■ **INSTRUCTIONS FOR THE TASK**
The whole listing should be written out again exactly.

■ **PROVIDED RECORDS**
------------------------------

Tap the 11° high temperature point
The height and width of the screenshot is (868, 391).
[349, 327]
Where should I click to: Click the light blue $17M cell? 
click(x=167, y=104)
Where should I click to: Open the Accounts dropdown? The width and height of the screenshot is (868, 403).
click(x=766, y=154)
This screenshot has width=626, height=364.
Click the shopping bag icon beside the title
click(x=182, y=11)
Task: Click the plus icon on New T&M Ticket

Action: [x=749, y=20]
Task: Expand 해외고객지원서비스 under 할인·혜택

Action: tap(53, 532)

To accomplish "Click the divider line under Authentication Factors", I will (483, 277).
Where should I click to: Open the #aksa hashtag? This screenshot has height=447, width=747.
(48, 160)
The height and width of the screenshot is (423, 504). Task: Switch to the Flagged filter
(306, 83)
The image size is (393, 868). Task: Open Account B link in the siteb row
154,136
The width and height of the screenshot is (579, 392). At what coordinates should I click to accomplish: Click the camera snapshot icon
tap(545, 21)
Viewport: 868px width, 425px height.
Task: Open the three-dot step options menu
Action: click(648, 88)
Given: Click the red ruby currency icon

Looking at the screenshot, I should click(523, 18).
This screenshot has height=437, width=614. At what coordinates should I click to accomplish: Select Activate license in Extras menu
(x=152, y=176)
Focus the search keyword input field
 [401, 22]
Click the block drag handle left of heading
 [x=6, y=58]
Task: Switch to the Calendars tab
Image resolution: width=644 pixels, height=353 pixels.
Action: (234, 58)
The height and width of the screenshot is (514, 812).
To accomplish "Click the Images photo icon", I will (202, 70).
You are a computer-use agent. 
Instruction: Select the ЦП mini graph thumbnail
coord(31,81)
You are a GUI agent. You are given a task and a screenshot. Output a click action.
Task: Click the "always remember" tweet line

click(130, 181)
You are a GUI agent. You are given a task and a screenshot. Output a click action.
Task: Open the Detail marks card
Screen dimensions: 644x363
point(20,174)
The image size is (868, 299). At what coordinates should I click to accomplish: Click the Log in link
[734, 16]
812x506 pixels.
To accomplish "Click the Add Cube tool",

------------------------------

■ **OUTPUT**
Tap the 11° high temperature point
The height and width of the screenshot is (868, 391).
[349, 327]
Where should I click to: Click the light blue $17M cell? 
click(x=167, y=104)
Where should I click to: Open the Accounts dropdown? The width and height of the screenshot is (868, 403).
click(x=766, y=154)
This screenshot has width=626, height=364.
Click the shopping bag icon beside the title
click(x=182, y=11)
Task: Click the plus icon on New T&M Ticket

Action: [x=749, y=20]
Task: Expand 해외고객지원서비스 under 할인·혜택

Action: tap(53, 532)

To accomplish "Click the divider line under Authentication Factors", I will (483, 277).
Where should I click to: Open the #aksa hashtag? This screenshot has height=447, width=747.
(48, 160)
The height and width of the screenshot is (423, 504). Task: Switch to the Flagged filter
(306, 83)
The image size is (393, 868). Task: Open Account B link in the siteb row
154,136
The width and height of the screenshot is (579, 392). At what coordinates should I click to accomplish: Click the camera snapshot icon
tap(545, 21)
Viewport: 868px width, 425px height.
Task: Open the three-dot step options menu
Action: click(648, 88)
Given: Click the red ruby currency icon

Looking at the screenshot, I should click(523, 18).
This screenshot has height=437, width=614. At what coordinates should I click to accomplish: Select Activate license in Extras menu
(x=152, y=176)
Focus the search keyword input field
 [401, 22]
Click the block drag handle left of heading
 [x=6, y=58]
Task: Switch to the Calendars tab
Image resolution: width=644 pixels, height=353 pixels.
Action: (234, 58)
The height and width of the screenshot is (514, 812).
To accomplish "Click the Images photo icon", I will (202, 70).
You are a computer-use agent. 
Instruction: Select the ЦП mini graph thumbnail
coord(31,81)
You are a GUI agent. You are given a task and a screenshot. Output a click action.
Task: Click the "always remember" tweet line

click(130, 181)
You are a GUI agent. You are given a task and a screenshot. Output a click action.
Task: Open the Detail marks card
Screen dimensions: 644x363
point(20,174)
The image size is (868, 299). At what coordinates should I click to accomplish: Click the Log in link
[734, 16]
812x506 pixels.
To accomplish "Click the Add Cube tool",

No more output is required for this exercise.